Julia

In seinen ersten Walliser Jahren hat Chavaz eine besondere Vorliebe für die weibliche Figur an den Tag gelegt. Der Maler, der im Jahre 1940 die Savieserin Julie Luyet geheiratet hat, ist nicht auf die schillernden Effekte der Tracht aus. Er begnügt sich damit, sein Modell vor einem unbestimmten Hintergrund in einer hieratischen und unpersönlichen Pose darzustellen. Ein solches Werk könnte sogar den Eindruck des Unvollendeten und Skizzenhaften hervorrufen. 
In der malerischen Behandlung verzichtet er auf die üblichen Kunstgriffe der zahlreichen Vorgänger, die der Anziehungskraft des Wallis erlagen und sich am liebsten in Savièse aufhielten. Die ethnographischen Einzelheiten interessieren Chavaz nicht; er beschränkt sich auf die bildnerischen Elemente. Die Komposition und eine Palette, die die farbliche Stimmung wiederzugeben weiss, ohne vor massvollen Kühnheiten zurückzuschrecken, offenbaren einen Künstler von echtem Schrot und Korn. Diese Haltung trug Chavaz im Wallis, das noch zäh an seinem Brauchtum festhielt, den Ruf eines Neuerers ein. Er erfasste das wahre Wesen dieses Landes, das zu seiner bevorzugten Inspirationsquelle werden sollte, viel tiefer als seine Vorgänger, die es mit den Augen des Fotografen sahen. So wurde er zu einem modernen Maler, obwohl er sich stets der konkreten figurativen Ausdrucksweise bediente. Doch die einfache und jedermann zugängliche Wirklichkeit, die er durch genaues Beobachten täglich in sich aufnahm, wird durch den bewusst nüchtern gehaltenen Ton seiner Kunst überhöht. Chavaz strebte nach dem Wesentlichen, nach dem Allgemeingültigen. Er verwendete dabei Mittel, die nicht nur seiner Vision angemessen waren, sondern auch dem Geschmack des Publikums entsprachen.
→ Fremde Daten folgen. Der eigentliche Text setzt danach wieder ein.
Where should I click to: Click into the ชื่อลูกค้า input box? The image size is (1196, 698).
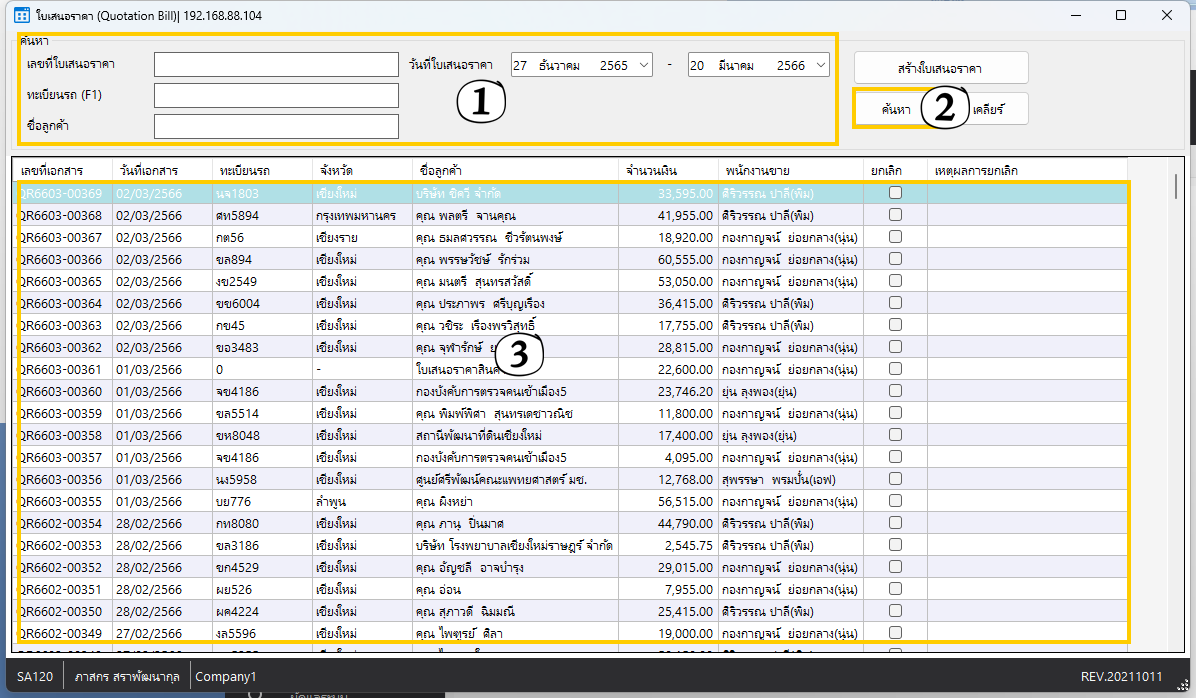[x=276, y=126]
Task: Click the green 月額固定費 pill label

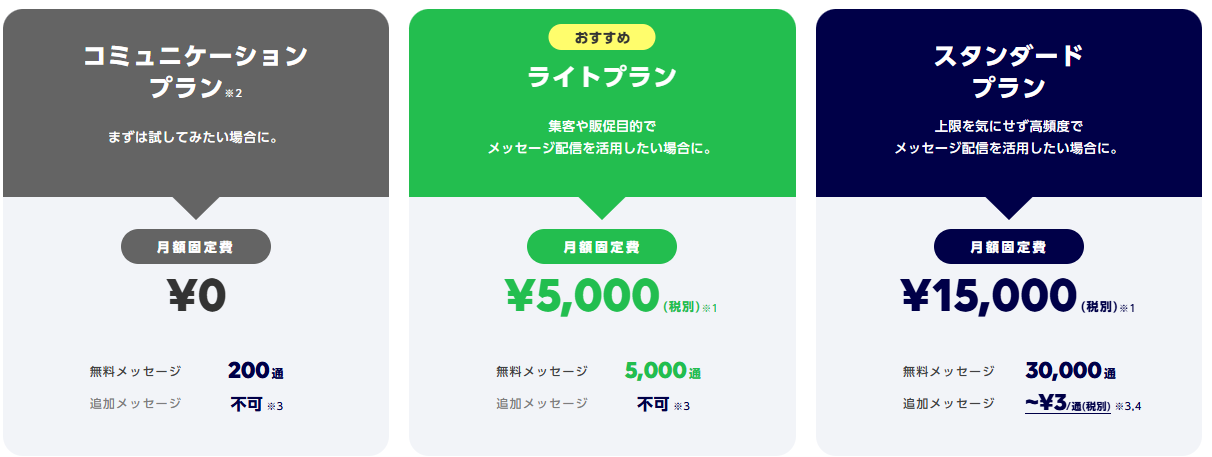Action: pyautogui.click(x=602, y=247)
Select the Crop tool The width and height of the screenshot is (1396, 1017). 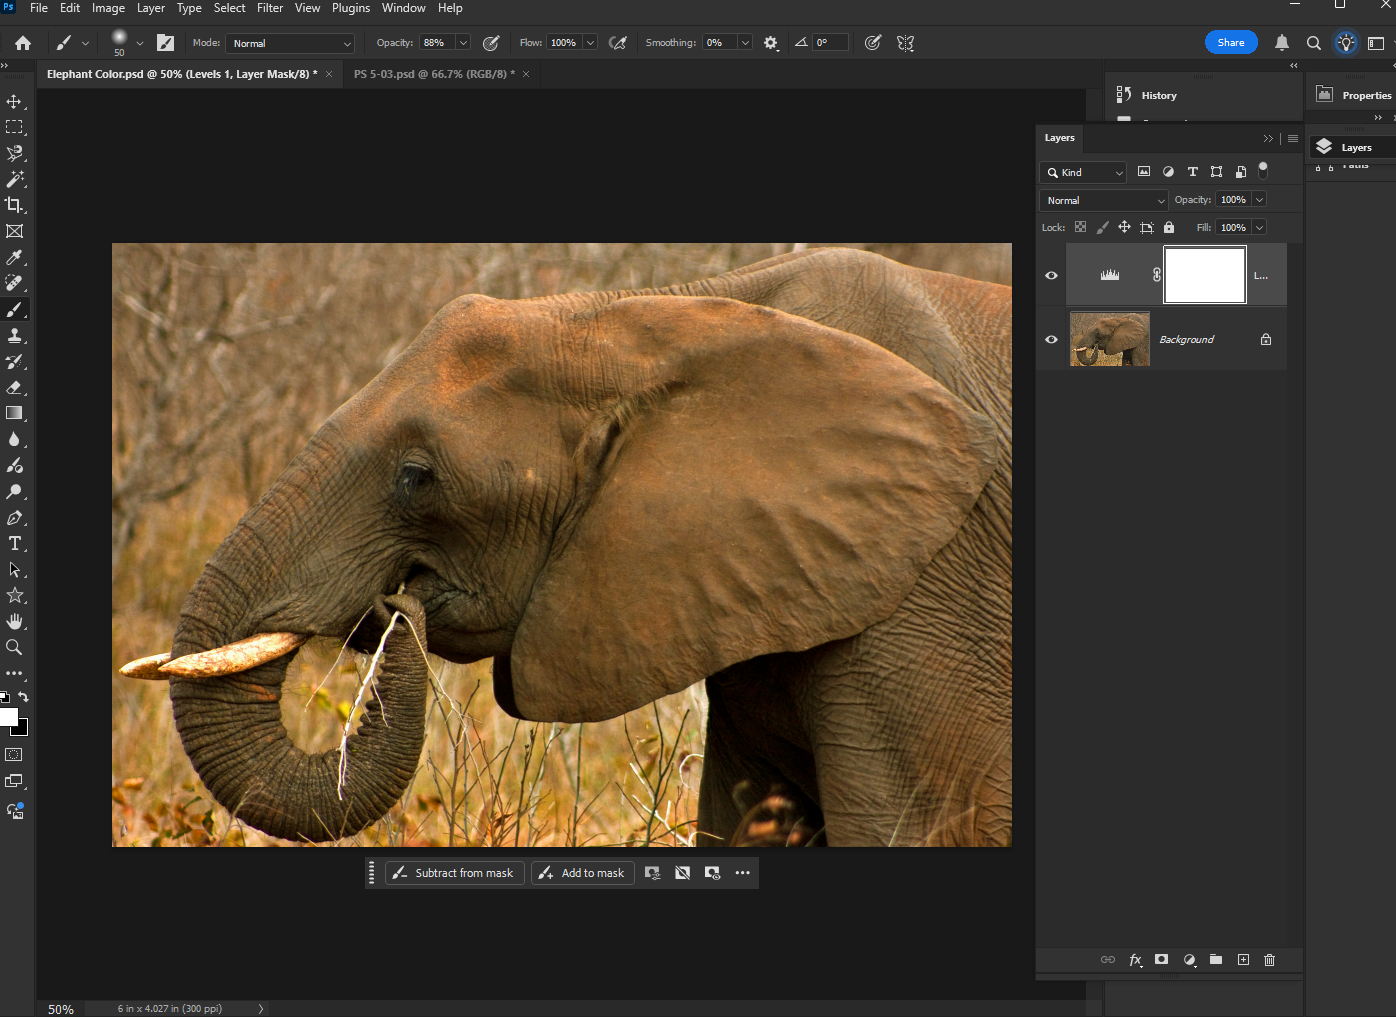[x=14, y=205]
Deshalb nahm die Öffentlichkeit seine Kunst spontan und bereitwillig auf und sicherte ihr einen aussergewöhnlich breiten und nachhaltigen Erfolg.
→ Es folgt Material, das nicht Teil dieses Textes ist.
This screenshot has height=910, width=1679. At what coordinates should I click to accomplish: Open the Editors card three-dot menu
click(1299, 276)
Die Einzelheiten des Gemäldes offenbaren die Macht dieser verklärten Bilder, in denen die Körperlichkeit und die Züge des Individuums zugunsten einer Figur zurücktreten, die eine viel umfassendere Wirklichkeit sichtbar macht. Der Maler trägt die Farbe in Flecken auf und behandelt die Motive, deren sklavische und gewissenhafte Wiedergabe bisher das einzige Gütezeichen war, mit einer damals noch unbekannten Freiheit. In diesem Beispiel tut die Malerei einen entscheidenden Schritt. Sie ist nicht mehr bloss abbildend, sondern andeutend und schöpferisch. Die Lehren Cézannes und des Impressionismus haben Frucht getragen, obwohl Chavaz sie mit der Zurückhaltung befolgte, die seine Kunst stets charakterisiert hat. Auf diese Weise hielt die moderne Kunst im Wallis Einzug.
 

Chavaz Albert

Albert Chavaz wurde am 6. Dezember 1907 in Genf geboren. Er absolvierte in der Bäckerei seines Vaters eine zweijährige Lehre. Von 1927 bis 1932 studierte er an der Ecole des Beaux-Arts in Genf bei Fernand Bovy und Philippe Hainard.